> [To do]: Could you lay out every line of the entries below as a JSON list of strings, one string per line, leaving out blank lines?
———
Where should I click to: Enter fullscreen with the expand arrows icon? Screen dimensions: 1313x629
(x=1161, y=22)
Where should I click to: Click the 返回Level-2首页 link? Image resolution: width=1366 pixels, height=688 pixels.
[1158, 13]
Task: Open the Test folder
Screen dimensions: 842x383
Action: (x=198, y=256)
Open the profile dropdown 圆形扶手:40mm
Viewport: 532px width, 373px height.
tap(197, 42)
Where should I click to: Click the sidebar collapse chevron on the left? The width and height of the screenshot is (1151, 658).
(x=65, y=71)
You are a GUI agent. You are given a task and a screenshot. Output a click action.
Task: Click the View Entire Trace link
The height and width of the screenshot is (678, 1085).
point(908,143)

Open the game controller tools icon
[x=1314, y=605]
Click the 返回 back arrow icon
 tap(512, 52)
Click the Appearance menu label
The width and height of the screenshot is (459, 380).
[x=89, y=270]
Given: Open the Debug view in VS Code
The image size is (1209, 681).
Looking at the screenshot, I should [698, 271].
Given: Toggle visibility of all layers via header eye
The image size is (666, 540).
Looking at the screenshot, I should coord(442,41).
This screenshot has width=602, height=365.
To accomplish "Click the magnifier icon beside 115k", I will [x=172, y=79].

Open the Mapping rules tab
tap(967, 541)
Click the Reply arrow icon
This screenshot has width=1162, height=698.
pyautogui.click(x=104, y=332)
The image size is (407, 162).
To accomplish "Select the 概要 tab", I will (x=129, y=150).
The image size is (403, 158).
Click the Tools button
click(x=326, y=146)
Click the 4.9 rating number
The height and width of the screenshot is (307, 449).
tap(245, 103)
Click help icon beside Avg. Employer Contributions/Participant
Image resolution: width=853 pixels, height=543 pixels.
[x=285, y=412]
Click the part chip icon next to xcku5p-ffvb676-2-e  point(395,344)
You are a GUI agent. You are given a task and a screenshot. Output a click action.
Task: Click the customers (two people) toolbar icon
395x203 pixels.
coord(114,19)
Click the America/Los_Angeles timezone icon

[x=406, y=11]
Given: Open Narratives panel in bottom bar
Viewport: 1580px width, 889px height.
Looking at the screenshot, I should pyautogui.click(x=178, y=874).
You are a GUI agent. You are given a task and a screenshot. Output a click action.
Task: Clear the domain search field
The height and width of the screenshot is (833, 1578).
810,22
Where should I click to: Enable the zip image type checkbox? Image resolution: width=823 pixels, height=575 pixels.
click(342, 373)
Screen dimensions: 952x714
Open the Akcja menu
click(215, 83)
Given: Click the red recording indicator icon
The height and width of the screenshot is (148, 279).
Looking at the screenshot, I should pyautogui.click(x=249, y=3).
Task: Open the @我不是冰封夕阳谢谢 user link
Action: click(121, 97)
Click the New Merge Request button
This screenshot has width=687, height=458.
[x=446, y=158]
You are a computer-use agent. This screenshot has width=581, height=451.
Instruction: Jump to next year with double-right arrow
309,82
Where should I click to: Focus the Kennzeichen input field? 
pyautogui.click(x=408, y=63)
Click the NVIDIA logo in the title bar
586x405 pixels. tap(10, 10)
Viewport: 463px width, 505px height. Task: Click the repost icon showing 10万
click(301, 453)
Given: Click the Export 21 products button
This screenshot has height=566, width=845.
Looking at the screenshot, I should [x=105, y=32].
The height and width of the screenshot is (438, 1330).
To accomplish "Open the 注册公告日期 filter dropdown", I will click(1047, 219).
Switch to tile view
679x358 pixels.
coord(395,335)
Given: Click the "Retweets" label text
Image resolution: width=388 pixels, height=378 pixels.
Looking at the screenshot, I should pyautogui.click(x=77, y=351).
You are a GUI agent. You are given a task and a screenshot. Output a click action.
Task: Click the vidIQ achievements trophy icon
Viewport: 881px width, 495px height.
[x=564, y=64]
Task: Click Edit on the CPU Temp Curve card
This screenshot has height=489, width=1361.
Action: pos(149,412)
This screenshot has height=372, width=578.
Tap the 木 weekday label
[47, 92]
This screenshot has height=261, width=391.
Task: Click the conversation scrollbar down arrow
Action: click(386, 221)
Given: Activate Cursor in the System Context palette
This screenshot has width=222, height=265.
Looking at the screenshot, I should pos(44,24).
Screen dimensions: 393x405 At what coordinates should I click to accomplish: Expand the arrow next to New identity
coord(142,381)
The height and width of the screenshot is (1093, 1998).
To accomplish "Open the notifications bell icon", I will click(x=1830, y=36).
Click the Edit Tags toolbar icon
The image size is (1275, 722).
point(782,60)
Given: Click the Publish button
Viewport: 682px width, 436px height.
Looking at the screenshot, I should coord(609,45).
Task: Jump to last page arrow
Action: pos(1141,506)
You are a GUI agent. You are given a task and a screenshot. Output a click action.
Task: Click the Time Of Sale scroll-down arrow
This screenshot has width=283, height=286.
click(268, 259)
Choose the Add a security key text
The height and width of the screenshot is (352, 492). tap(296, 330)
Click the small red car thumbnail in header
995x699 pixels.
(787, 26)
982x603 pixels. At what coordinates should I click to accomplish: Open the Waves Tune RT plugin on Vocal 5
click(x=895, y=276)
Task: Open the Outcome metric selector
———
> [Final result]:
[
  "Where should I click to: Enter fullscreen with the expand arrows icon? Screen dimensions: 1313x629",
  "(x=1161, y=22)",
  "Where should I click to: Click the 返回Level-2首页 link? Image resolution: width=1366 pixels, height=688 pixels.",
  "[1158, 13]",
  "Task: Open the Test folder",
  "Screen dimensions: 842x383",
  "Action: (x=198, y=256)",
  "Open the profile dropdown 圆形扶手:40mm",
  "Viewport: 532px width, 373px height.",
  "tap(197, 42)",
  "Where should I click to: Click the sidebar collapse chevron on the left? The width and height of the screenshot is (1151, 658).",
  "(x=65, y=71)",
  "You are a GUI agent. You are given a task and a screenshot. Output a click action.",
  "Task: Click the View Entire Trace link",
  "The height and width of the screenshot is (678, 1085).",
  "point(908,143)",
  "Open the game controller tools icon",
  "[x=1314, y=605]",
  "Click the 返回 back arrow icon",
  " tap(512, 52)",
  "Click the Appearance menu label",
  "The width and height of the screenshot is (459, 380).",
  "[x=89, y=270]",
  "Given: Open the Debug view in VS Code",
  "The image size is (1209, 681).",
  "Looking at the screenshot, I should [698, 271].",
  "Given: Toggle visibility of all layers via header eye",
  "The image size is (666, 540).",
  "Looking at the screenshot, I should coord(442,41).",
  "This screenshot has width=602, height=365.",
  "To accomplish \"Click the magnifier icon beside 115k\", I will [x=172, y=79].",
  "Open the Mapping rules tab",
  "tap(967, 541)",
  "Click the Reply arrow icon",
  "This screenshot has width=1162, height=698.",
  "pyautogui.click(x=104, y=332)",
  "The image size is (407, 162).",
  "To accomplish \"Select the 概要 tab\", I will (x=129, y=150).",
  "The image size is (403, 158).",
  "Click the Tools button",
  "click(x=326, y=146)",
  "Click the 4.9 rating number",
  "The height and width of the screenshot is (307, 449).",
  "tap(245, 103)",
  "Click help icon beside Avg. Employer Contributions/Participant",
  "Image resolution: width=853 pixels, height=543 pixels.",
  "[x=285, y=412]",
  "Click the part chip icon next to xcku5p-ffvb676-2-e  point(395,344)",
  "You are a GUI agent. You are given a task and a screenshot. Output a click action.",
  "Task: Click the customers (two people) toolbar icon",
  "395x203 pixels.",
  "coord(114,19)",
  "Click the America/Los_Angeles timezone icon",
  "[x=406, y=11]",
  "Given: Open Narratives panel in bottom bar",
  "Viewport: 1580px width, 889px height.",
  "Looking at the screenshot, I should pyautogui.click(x=178, y=874).",
  "You are a GUI agent. You are given a task and a screenshot. Output a click action.",
  "Task: Clear the domain search field",
  "The height and width of the screenshot is (833, 1578).",
  "810,22",
  "Where should I click to: Enable the zip image type checkbox? Image resolution: width=823 pixels, height=575 pixels.",
  "click(342, 373)",
  "Screen dimensions: 952x714",
  "Open the Akcja menu",
  "click(215, 83)",
  "Given: Click the red recording indicator icon",
  "The height and width of the screenshot is (148, 279).",
  "Looking at the screenshot, I should pyautogui.click(x=249, y=3).",
  "Task: Open the @我不是冰封夕阳谢谢 user link",
  "Action: click(121, 97)",
  "Click the New Merge Request button",
  "This screenshot has width=687, height=458.",
  "[x=446, y=158]",
  "You are a computer-use agent. This screenshot has width=581, height=451.",
  "Instruction: Jump to next year with double-right arrow",
  "309,82",
  "Where should I click to: Focus the Kennzeichen input field? ",
  "pyautogui.click(x=408, y=63)",
  "Click the NVIDIA logo in the title bar",
  "586x405 pixels. tap(10, 10)",
  "Viewport: 463px width, 505px height. Task: Click the repost icon showing 10万",
  "click(301, 453)",
  "Given: Click the Export 21 products button",
  "This screenshot has height=566, width=845.",
  "Looking at the screenshot, I should [x=105, y=32].",
  "The height and width of the screenshot is (438, 1330).",
  "To accomplish \"Open the 注册公告日期 filter dropdown\", I will click(1047, 219).",
  "Switch to tile view",
  "679x358 pixels.",
  "coord(395,335)",
  "Given: Click the \"Retweets\" label text",
  "Image resolution: width=388 pixels, height=378 pixels.",
  "Looking at the screenshot, I should pyautogui.click(x=77, y=351).",
  "You are a GUI agent. You are given a task and a screenshot. Output a click action.",
  "Task: Click the vidIQ achievements trophy icon",
  "Viewport: 881px width, 495px height.",
  "[x=564, y=64]",
  "Task: Click Edit on the CPU Temp Curve card",
  "This screenshot has height=489, width=1361.",
  "Action: pos(149,412)",
  "This screenshot has height=372, width=578.",
  "Tap the 木 weekday label",
  "[47, 92]",
  "This screenshot has height=261, width=391.",
  "Task: Click the conversation scrollbar down arrow",
  "Action: click(386, 221)",
  "Given: Activate Cursor in the System Context palette",
  "This screenshot has width=222, height=265.",
  "Looking at the screenshot, I should pos(44,24).",
  "Screen dimensions: 393x405 At what coordinates should I click to accomplish: Expand the arrow next to New identity",
  "coord(142,381)",
  "The height and width of the screenshot is (1093, 1998).",
  "To accomplish \"Open the notifications bell icon\", I will click(x=1830, y=36).",
  "Click the Edit Tags toolbar icon",
  "The image size is (1275, 722).",
  "point(782,60)",
  "Given: Click the Publish button",
  "Viewport: 682px width, 436px height.",
  "Looking at the screenshot, I should coord(609,45).",
  "Task: Jump to last page arrow",
  "Action: pos(1141,506)",
  "You are a GUI agent. You are given a task and a screenshot. Output a click action.",
  "Task: Click the Time Of Sale scroll-down arrow",
  "This screenshot has width=283, height=286.",
  "click(268, 259)",
  "Choose the Add a security key text",
  "The height and width of the screenshot is (352, 492). tap(296, 330)",
  "Click the small red car thumbnail in header",
  "995x699 pixels.",
  "(787, 26)",
  "982x603 pixels. At what coordinates should I click to accomplish: Open the Waves Tune RT plugin on Vocal 5",
  "click(x=895, y=276)",
  "Task: Open the Outcome metric selector"
]